Steve Jobs was known for his odd eating habits. The Apple cofounder would sometimes eat only one or two foods at a time, for weeks. At one point, his diet was strictly carrots and apples. At another time, he was a "fruitarian" — a diet where Jobs could only eat fruits, vegetables, nuts, seeds, and grains.

Jobs apparently thought that his vegan diet caused him not to emit any sort of body odor, which he took to mean he didn't need to wear deodorant or shower regularly. Sometimes, Jobs would fast, using the days of not eating to "create feelings of euphoria and ecstasy."

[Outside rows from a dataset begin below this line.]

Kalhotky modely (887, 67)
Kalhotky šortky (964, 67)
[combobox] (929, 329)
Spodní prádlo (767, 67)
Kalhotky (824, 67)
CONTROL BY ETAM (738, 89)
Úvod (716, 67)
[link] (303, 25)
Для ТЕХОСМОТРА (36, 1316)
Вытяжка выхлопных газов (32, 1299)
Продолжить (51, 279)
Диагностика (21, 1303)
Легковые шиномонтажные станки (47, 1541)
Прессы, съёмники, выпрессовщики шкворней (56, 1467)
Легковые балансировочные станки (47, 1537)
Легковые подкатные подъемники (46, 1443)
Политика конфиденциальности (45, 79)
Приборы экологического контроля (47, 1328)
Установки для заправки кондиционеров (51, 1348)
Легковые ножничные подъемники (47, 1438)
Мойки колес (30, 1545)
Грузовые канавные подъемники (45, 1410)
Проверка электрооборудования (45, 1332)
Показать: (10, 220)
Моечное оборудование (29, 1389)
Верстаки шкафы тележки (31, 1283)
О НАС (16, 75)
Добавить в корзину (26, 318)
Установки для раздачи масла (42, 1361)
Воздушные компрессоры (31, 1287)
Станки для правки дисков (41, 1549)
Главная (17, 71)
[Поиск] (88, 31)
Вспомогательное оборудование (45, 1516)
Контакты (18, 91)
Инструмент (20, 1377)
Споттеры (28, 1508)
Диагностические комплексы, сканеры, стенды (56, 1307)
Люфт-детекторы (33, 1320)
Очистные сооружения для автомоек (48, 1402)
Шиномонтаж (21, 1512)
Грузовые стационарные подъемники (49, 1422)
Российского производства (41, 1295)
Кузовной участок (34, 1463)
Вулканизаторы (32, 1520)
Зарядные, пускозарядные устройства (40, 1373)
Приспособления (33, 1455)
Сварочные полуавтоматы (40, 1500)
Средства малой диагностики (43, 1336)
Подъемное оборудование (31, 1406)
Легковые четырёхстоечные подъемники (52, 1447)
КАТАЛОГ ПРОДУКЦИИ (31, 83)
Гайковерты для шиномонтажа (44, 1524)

For a man who works 80 to 90 hours a week, Tesla and SpaceX CEO Elon Musk doesn't necessarily adhere to a strict diet. Musk has said he doesn't usually eat breakfast, but when he does, he'll eat a Mars bar — apt for a man who's trying to get to the red planet. "I'm trying to cut down on sweet stuff, and I should have an omelet and coffee,” Musk says.

Lunch is just as inconsequential a meal as breakfast is for Musk — whatever his assistant brings him during meetings, he'll "inhale it in five minutes." Instead, Musk focuses on dinner, which often take place over business. Musk said in a 2015 Reddit AMA that his favorite foods are French cuisine and barbecue.

For Facebook CEO Mark Zuckerberg, breakfast isn't something he's too picky about. He'll just eat whatever he's feeling for that day, because he "doesn't like to waste time on small decisions."

But that doesn't mean Zuckerberg hasn't experimented with any wild diets. The Facebook CEO famously set a "personal challenge" for himself in 2011 to only eat meat from animals he had killed himself. His "kill what you eat" diet included goats, pigs, chickens, and lobsters.

Zuckerberg wasn't shy about sharing the food he had killed himself with friends and house guests. He once hosted Twitter CEO Jack Dorsey and treated him to goat he had killed. Dorsey said he remembers that the goat was served cold, so he stuck to salad for dinner.

But it's not as if Dorsey is known for standard eating practices. In 2012, the Twitter CEO revealed his daily breakfast at the time was two hard-boiled eggs with soy sauce.

Dorsey has also dabbled in mainstream diet fads. He used to be a vegan, but too much beta-carotene (the orange pigment found in carrots) caused his skin to turn orange. In 2013, Dorsey was following the Paleo diet, the hunter-gathering regimen that forbids eating refined sugars, grains, and processed foods.

More recently, Dorsey has been "playing with fasting for some time." In a podcast appearance in April, Dorsey said he only eats one meal a day — dinner – during the work week, then fasts the entire weekend. It's part of a diet trend popular in Silicon Valley called "intermittent fasting."

"The first time I did it, like day three, I felt like I was hallucinating," Dorsey said on the podcast. "It was a weird state to be in. But as I did it the next two times, it just became so apparent to me how much of our days are centered around meals and how — the experience I had was when I was fasting for much longer, how time really slowed down."